The company is capturing the sun’s energy to kill nocturnal insects that feast on crops. By day, a solar panel charges a battery. By night, the battery (set on a timer) powers a pair of patented light bulbs that lure insects in with one attractive wavelength and disorient them with another. Within a foot of the bulb, the dizzy bugs drop, falling to their watery deaths inside a bucket. No zapping or chemicals required.
Research suggests solar panels themselves can beckon bugs to their doom, but AgriSolar relies on wavelengths between 361 and 368 nanometers.

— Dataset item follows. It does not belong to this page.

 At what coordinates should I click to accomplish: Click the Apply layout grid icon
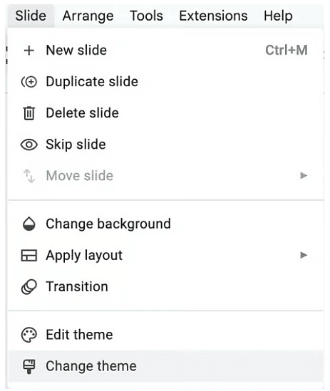point(29,256)
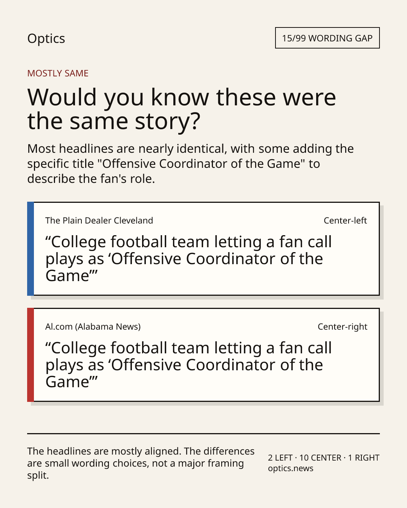This screenshot has height=508, width=407.
Task: Visit the optics.news link
Action: pyautogui.click(x=291, y=468)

The company, which is headquartered in Colorado but conducts most of its testing in China, says some farmers have reported insect reductions of up to 90 percent. Results no doubt depend on what crop you’re cultivating and what critter you’re trying to control. An organic blueberry farmer in New Jersey says it even works on caterpillars. I wouldn’t expect caterpillars to crawl into the bucket, but perhaps as moths they would fly toward the light. AgriSolar has installed 100,000 systems already (mostly in China), testing its efficacy on farms and orchards that grow rice, peaches, corn, strawberries, tomatoes, oranges, coffee and other produce.

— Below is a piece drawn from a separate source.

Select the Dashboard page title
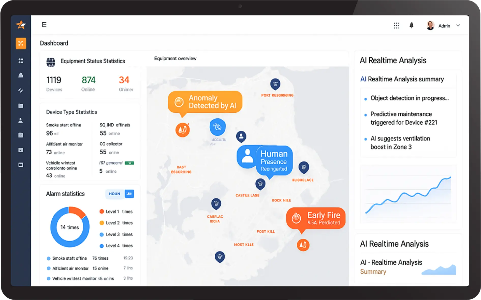The width and height of the screenshot is (481, 300). pos(54,43)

Now they have their eyes on Europe. In response to the European Union’s regulations to boost more sustainable methods of pest control, the company is starting a big westward push of their product.
Liang Chao Wei, AgriSolar's Chief Executive Officer, in a statement:
Our state-of-the-art insect control systems have seen great success in the Chinese agricultural market, which has allowed us to grow our revenues very quickly. Additionally, we have recently added a meaningful amount of additional manufacturing capability that will allow us to produce in the volumes necessary to satisfy the additional strong demand we are expecting within the European market.
The Environmental Protection Agency estimated worldwide insecticide usage in 2007 at 892 million pounds, with the United States accounting for about 93 million pounds of it. If it works as reported, AgriSolar could lure in more U.S. organic farms in addition to their European targets.
But on these farms, a new device would be needed every 1.5 acres or so. At around $1,000 for a two-bulb unit, the systems could add up. Compared to organic pesticides prices, however, the company believes their product, which lasts between 7 and 10 years, to be competitive. Other chemical-free pest control methods include row covers, welcoming natural pest predators, hedgerows, and crop rotations to disrupt the pest's life cycle.